§ **What is expected**
Once you find the line with "Click Vietnam flag" in the entries below, return exactly every line from it through the line with "Viewport: 605px width, 1024px height.".

§ **Dataset records**

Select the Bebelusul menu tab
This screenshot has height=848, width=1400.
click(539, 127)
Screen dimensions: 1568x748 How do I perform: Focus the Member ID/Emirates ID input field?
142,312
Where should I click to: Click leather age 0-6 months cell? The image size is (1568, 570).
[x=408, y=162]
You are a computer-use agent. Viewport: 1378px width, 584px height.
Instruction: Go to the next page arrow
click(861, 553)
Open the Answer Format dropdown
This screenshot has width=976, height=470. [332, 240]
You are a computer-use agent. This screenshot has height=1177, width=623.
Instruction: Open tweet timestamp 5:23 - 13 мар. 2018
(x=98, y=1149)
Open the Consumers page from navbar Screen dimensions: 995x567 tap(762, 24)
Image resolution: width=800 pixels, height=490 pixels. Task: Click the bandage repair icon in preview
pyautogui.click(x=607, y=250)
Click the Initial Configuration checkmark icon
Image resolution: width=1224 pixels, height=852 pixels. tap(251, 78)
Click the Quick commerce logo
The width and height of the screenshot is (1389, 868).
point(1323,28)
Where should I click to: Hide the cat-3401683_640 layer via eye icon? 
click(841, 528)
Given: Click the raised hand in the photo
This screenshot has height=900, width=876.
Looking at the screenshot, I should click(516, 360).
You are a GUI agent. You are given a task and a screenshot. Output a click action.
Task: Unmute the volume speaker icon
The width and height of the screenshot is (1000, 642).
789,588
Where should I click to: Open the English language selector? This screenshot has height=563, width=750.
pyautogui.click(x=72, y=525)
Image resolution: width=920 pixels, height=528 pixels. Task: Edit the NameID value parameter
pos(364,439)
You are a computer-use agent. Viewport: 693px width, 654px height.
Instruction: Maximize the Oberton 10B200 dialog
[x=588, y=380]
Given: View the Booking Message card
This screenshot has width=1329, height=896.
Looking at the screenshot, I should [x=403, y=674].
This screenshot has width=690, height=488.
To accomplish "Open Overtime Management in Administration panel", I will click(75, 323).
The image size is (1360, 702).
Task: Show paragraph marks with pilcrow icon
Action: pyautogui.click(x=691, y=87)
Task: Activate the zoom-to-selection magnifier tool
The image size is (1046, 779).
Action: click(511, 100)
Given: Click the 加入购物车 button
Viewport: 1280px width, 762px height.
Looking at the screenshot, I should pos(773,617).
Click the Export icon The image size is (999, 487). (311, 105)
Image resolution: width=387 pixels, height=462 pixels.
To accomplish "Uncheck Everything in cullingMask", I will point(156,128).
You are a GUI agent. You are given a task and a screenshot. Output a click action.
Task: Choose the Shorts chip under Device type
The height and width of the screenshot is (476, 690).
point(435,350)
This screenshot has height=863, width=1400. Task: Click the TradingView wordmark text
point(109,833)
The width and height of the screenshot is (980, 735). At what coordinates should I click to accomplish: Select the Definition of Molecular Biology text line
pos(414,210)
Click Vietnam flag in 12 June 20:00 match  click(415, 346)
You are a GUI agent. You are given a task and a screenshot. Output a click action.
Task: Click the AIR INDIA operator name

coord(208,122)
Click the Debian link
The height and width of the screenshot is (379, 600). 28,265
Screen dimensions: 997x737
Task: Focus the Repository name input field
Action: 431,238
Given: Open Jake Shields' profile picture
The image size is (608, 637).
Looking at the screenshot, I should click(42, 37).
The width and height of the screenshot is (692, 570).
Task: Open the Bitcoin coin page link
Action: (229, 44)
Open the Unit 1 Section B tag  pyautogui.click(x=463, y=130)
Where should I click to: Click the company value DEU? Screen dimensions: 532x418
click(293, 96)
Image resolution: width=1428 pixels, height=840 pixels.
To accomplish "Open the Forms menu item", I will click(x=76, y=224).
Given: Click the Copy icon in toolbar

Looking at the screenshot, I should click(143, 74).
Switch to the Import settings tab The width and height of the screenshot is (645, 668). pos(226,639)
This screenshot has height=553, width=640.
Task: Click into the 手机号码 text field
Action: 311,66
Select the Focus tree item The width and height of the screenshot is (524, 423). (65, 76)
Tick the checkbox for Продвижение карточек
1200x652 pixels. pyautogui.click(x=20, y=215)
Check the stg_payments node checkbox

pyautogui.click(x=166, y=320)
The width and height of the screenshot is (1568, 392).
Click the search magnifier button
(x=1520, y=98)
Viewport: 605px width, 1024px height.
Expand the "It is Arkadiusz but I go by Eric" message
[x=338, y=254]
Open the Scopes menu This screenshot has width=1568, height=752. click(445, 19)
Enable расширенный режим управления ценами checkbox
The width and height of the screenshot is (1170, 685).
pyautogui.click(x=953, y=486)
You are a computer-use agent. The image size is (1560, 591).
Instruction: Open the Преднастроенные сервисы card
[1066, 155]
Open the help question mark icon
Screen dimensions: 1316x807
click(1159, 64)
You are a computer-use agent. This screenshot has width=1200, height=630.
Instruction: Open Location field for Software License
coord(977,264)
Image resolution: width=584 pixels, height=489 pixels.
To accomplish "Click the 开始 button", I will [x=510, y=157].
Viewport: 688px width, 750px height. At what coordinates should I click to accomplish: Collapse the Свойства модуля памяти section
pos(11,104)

§ **Response area**
Click Vietnam flag in 12 June 20:00 match  click(415, 346)
You are a GUI agent. You are given a task and a screenshot. Output a click action.
Task: Click the AIR INDIA operator name

coord(208,122)
Click the Debian link
The height and width of the screenshot is (379, 600). 28,265
Screen dimensions: 997x737
Task: Focus the Repository name input field
Action: 431,238
Given: Open Jake Shields' profile picture
The image size is (608, 637).
Looking at the screenshot, I should click(42, 37).
The width and height of the screenshot is (692, 570).
Task: Open the Bitcoin coin page link
Action: (229, 44)
Open the Unit 1 Section B tag  pyautogui.click(x=463, y=130)
Where should I click to: Click the company value DEU? Screen dimensions: 532x418
click(293, 96)
Image resolution: width=1428 pixels, height=840 pixels.
To accomplish "Open the Forms menu item", I will click(x=76, y=224).
Given: Click the Copy icon in toolbar

Looking at the screenshot, I should click(143, 74).
Switch to the Import settings tab The width and height of the screenshot is (645, 668). pos(226,639)
This screenshot has height=553, width=640.
Task: Click into the 手机号码 text field
Action: 311,66
Select the Focus tree item The width and height of the screenshot is (524, 423). (65, 76)
Tick the checkbox for Продвижение карточек
1200x652 pixels. pyautogui.click(x=20, y=215)
Check the stg_payments node checkbox

pyautogui.click(x=166, y=320)
The width and height of the screenshot is (1568, 392).
Click the search magnifier button
(x=1520, y=98)
Viewport: 605px width, 1024px height.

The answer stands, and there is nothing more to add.